REECE Holgate is not your average teenager.

Out of school time for the North Craven 15-year-old is not spent on his computer, hidden away in his bedroom, or even on the sports pitch.

Instead, the Settle College schoolboy spends his spare time honing his skills as a rising star in the competitive world of harness racing. Reece, the third generation of his family, after father, Neil, to take up harness racing, achieved his British Harness Racing Licence earlier this year - as soon as he was old enough and making him amongst the youngest drivers in the country.

At his first two competitions, he won both times, and at this year's Kilnsey Show in front of an enthusiastic crowd, he put on a magnificent display of horsemanship to win the principal event, the open one-and-a-quarter mile handicap with Vyrnwy Marquis, a horse trained by his father.

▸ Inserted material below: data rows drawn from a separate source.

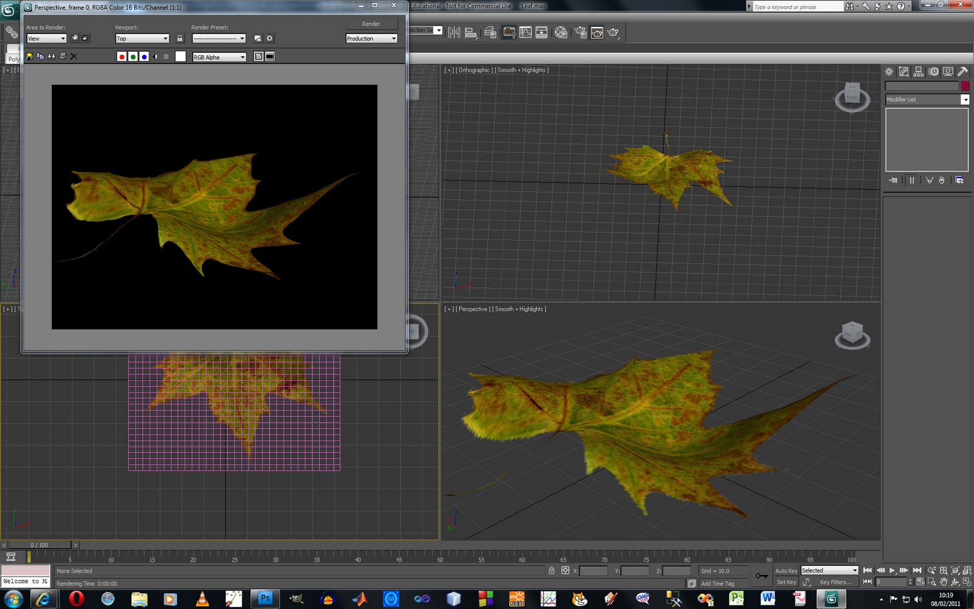
Task: Open the Perspective viewport label menu
Action: click(472, 309)
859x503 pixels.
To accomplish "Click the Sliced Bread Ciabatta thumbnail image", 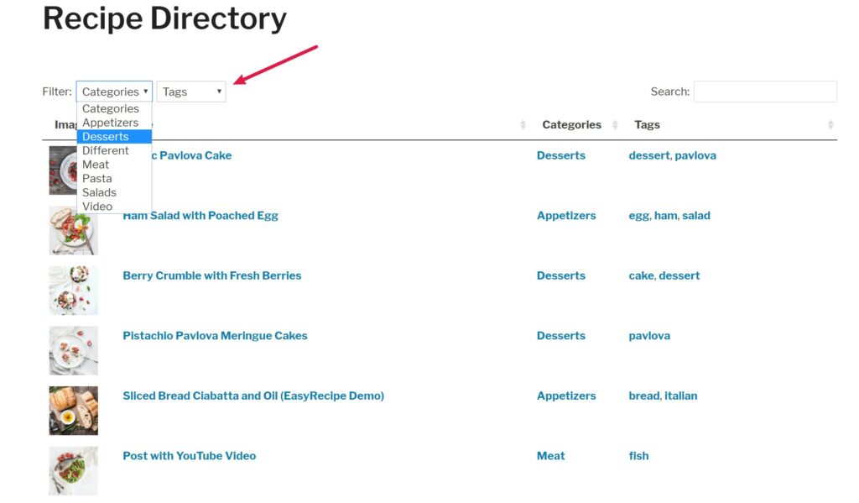I will [73, 410].
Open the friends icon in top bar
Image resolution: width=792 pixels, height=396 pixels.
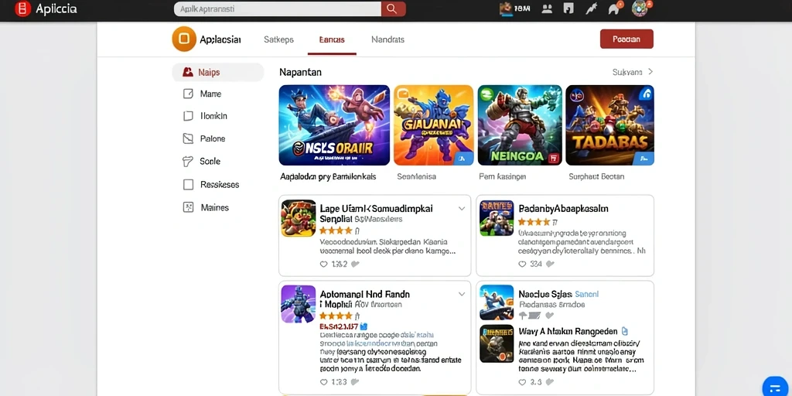[547, 9]
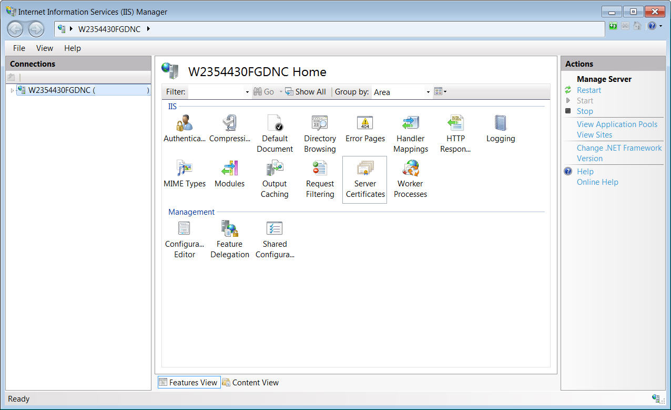Click View Application Pools link
671x410 pixels.
coord(617,124)
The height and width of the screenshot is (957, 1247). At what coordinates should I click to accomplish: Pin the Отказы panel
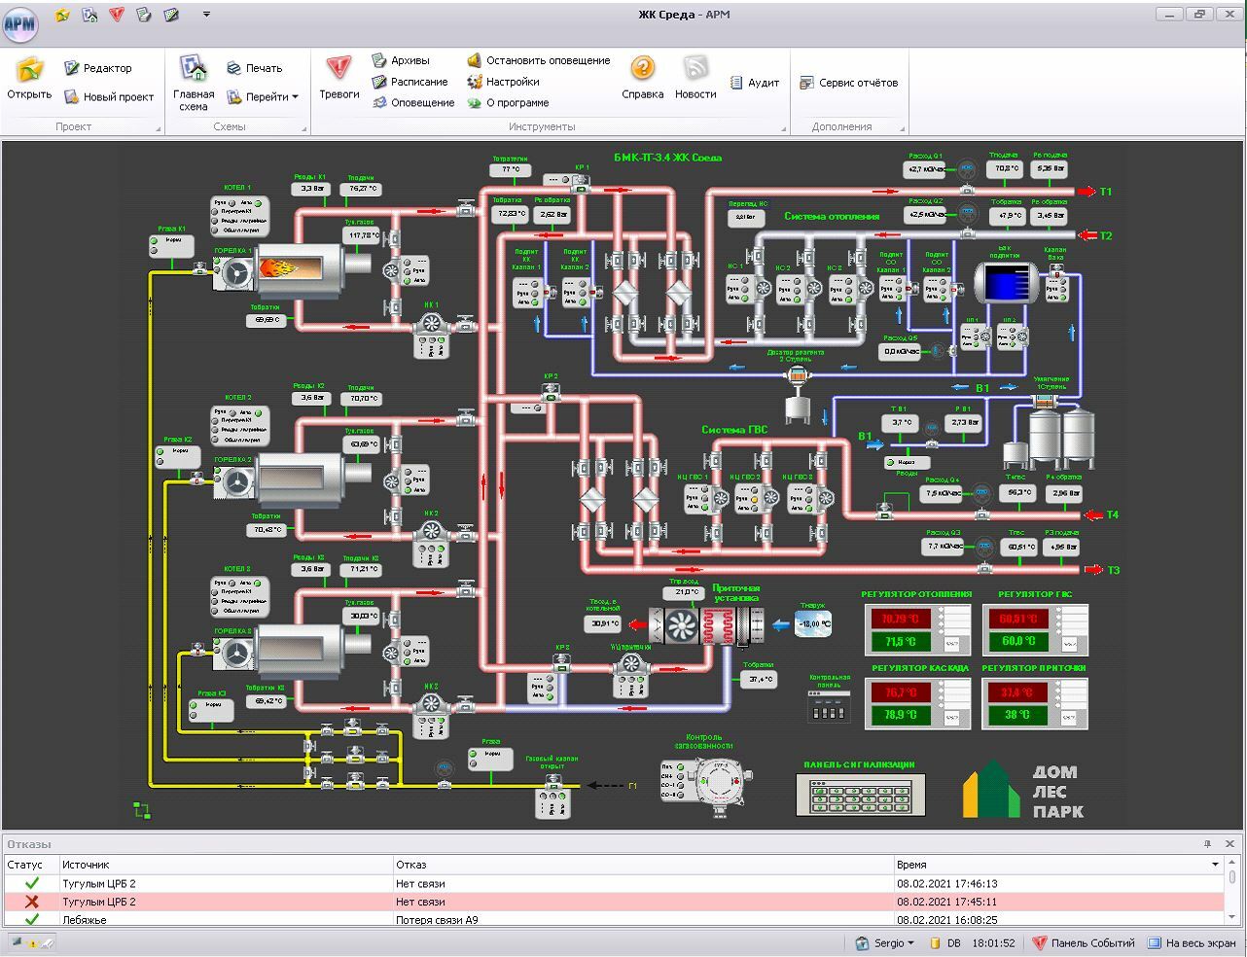click(x=1207, y=844)
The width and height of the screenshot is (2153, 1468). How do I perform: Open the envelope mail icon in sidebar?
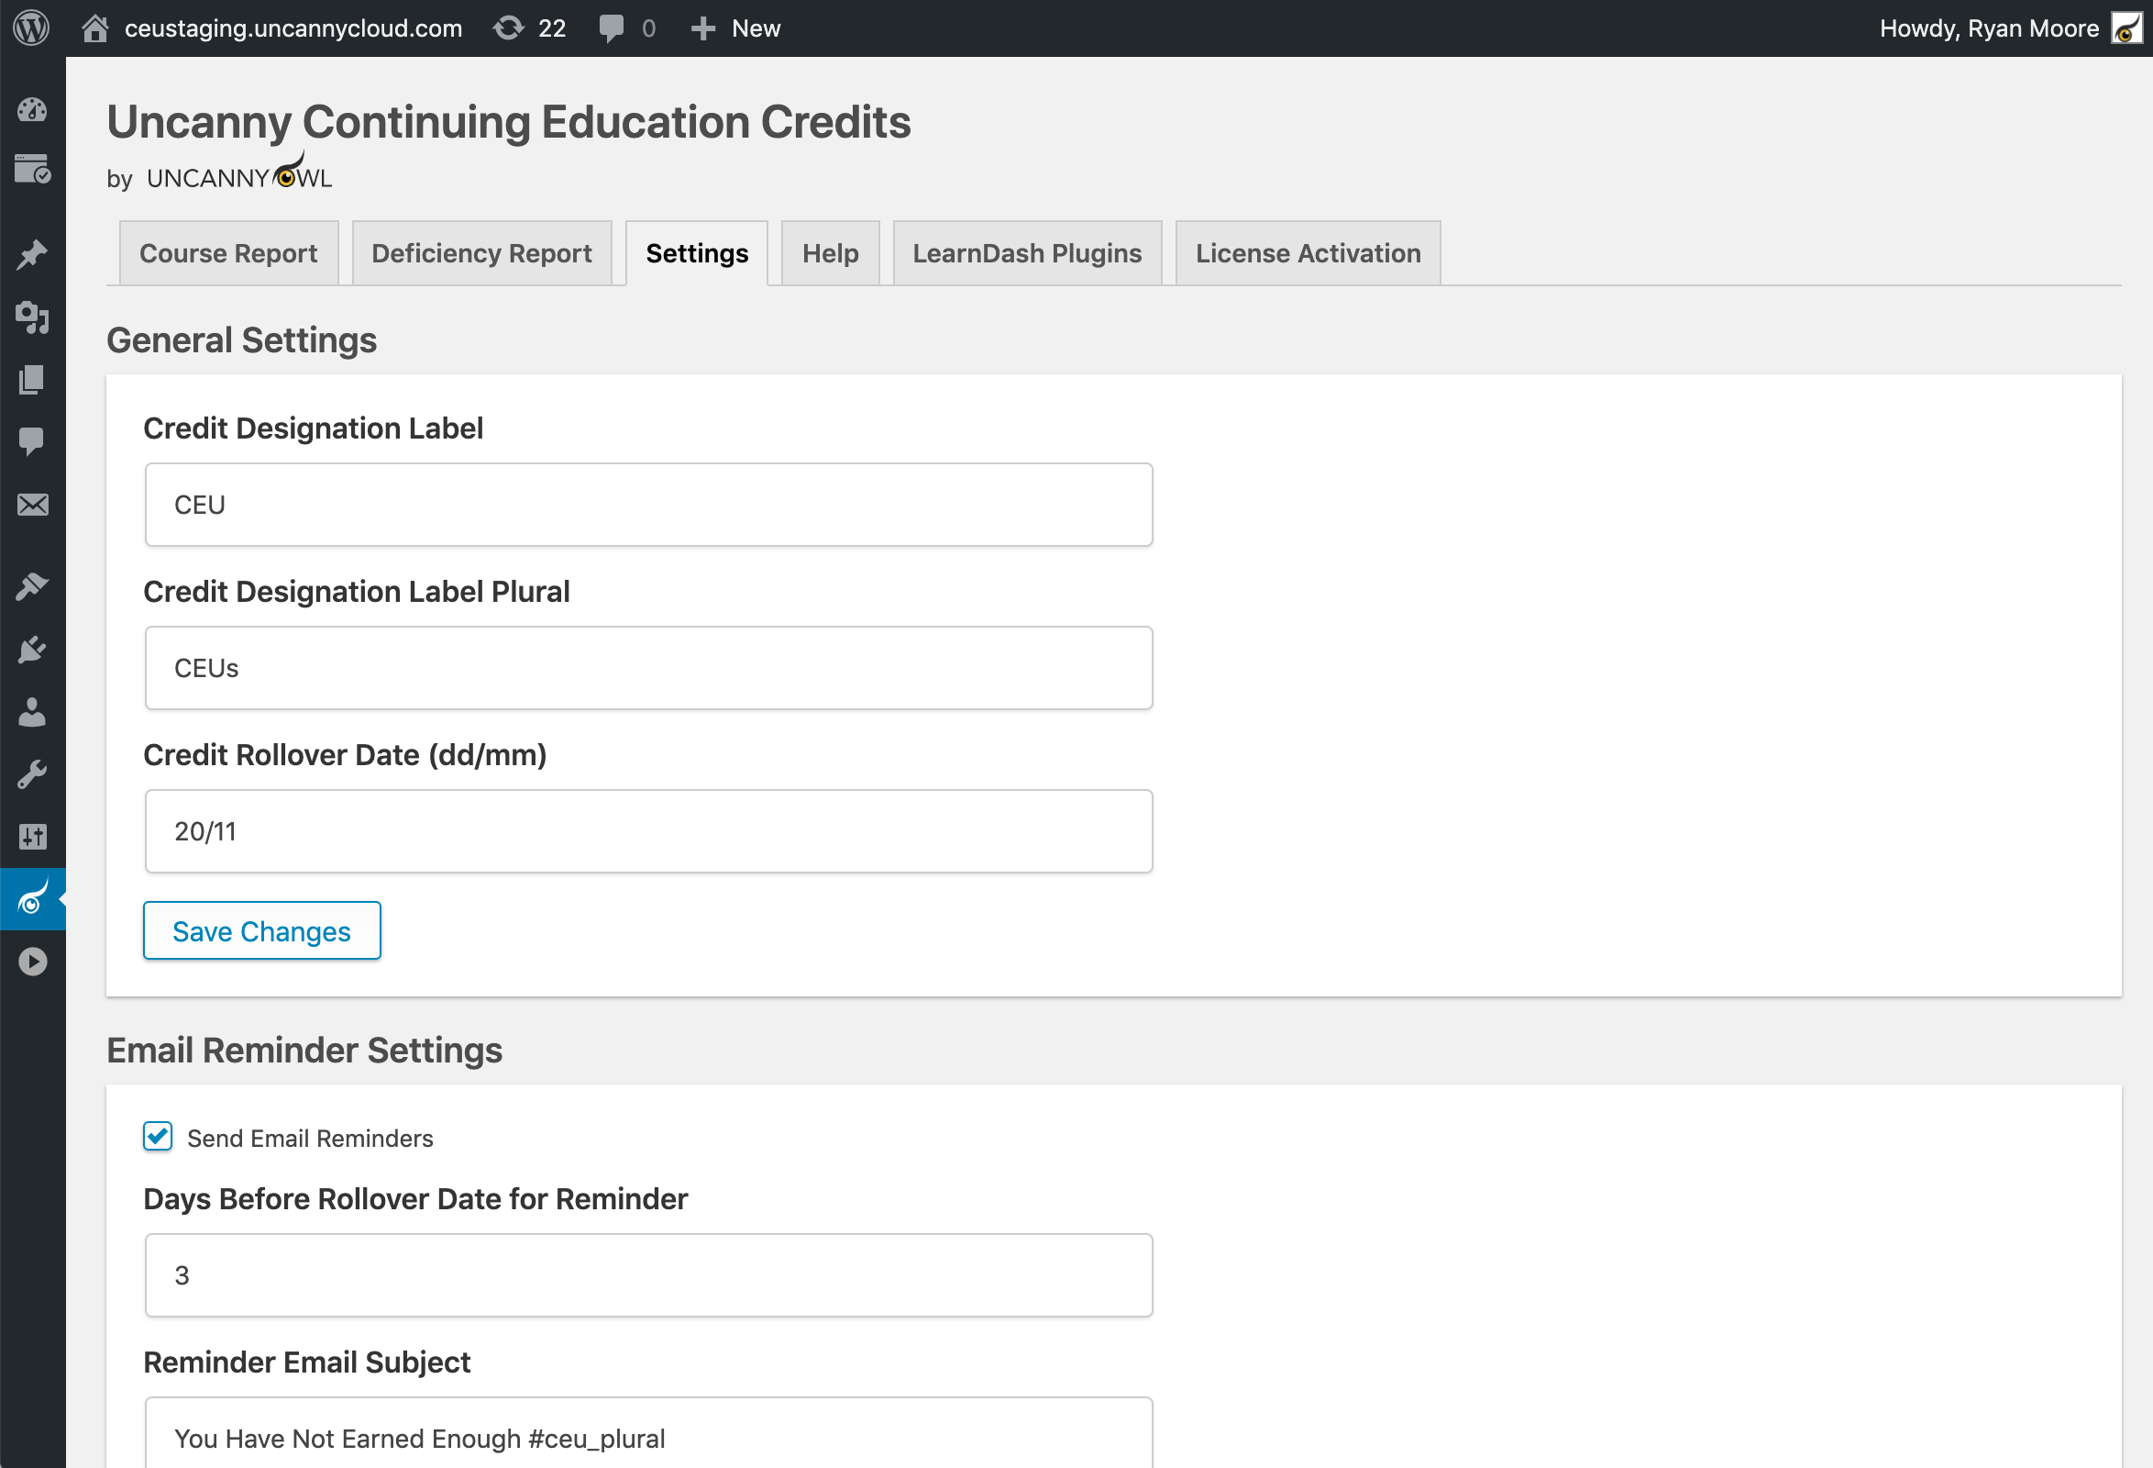pyautogui.click(x=32, y=504)
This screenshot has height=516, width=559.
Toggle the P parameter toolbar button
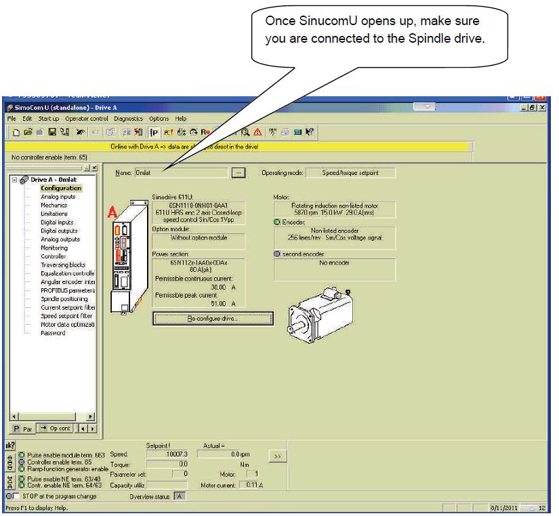[154, 133]
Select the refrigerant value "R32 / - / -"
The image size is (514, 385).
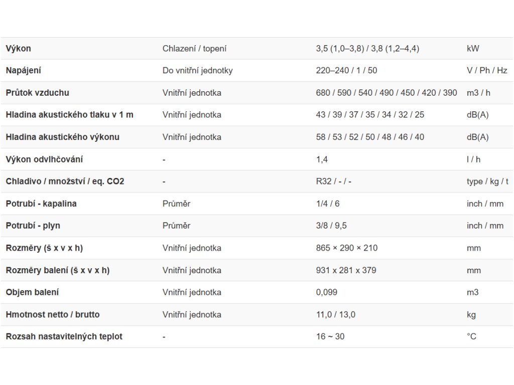coord(334,181)
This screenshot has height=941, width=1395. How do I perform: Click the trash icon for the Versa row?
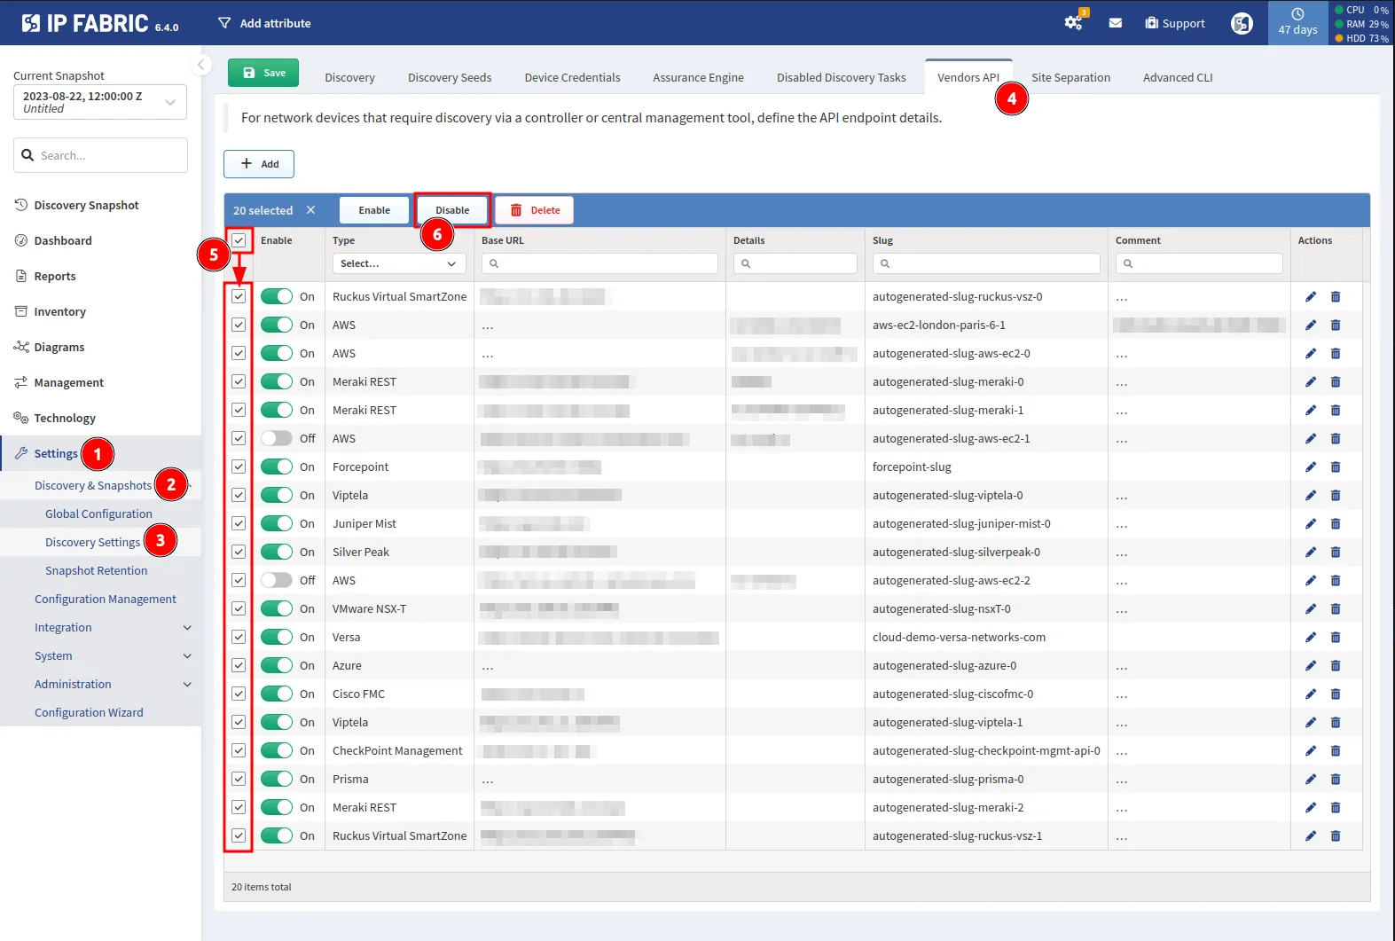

At home in Austwick, training for racing season, between April and October, is a full time job, with Reece spending all his spare time on the family farm's specially laid race track, with a surface the same as that used to train race horses.

Training can also take place on the road, but it is on the race track that the majority of work is carried out, although its corners are a bit tighter than a proper competition track.

Marquis, a seven-year-old Standard bred, standing at 15.2hh, is a pacer. Unlike a trotter, which will move the same way as most other horses, including racehorses, both legs on either side of a pacer move forward and backwards at the same time - in the same way that an Icelandic horse moves.

Their harness also includes loose straps enveloping their legs, and a pacer that breaks into a canter, will have to be quickly brought back to the pace - or risk disqualification. Pacers can be also ridden, but the gait is quite different from a traditional riding horse.

Marquis, however, has not been broken to ride under a saddle and it is racing in harness that Reece excels.

Much like horse racing, the drivers wear racing silks, a helmet and now, body protectors. They can race at speeds of up to 35 mph and there can be up to ten racers in a contest, all vying for first place. It is not a sport for the faint hearted.

During the season, Reece will train Marquis six days out of seven. Twice a week will be fast work, with the other days, slower, fitness work.

Reece, father, Neil and stepmother, Gaynor, travel to contests all over the country during racing season. Ruled over by the British Harness Racing Club, the rules are strict - racing on roads is strictly forbidden and those who indulge in road racing are not welcome at BHRC competitions.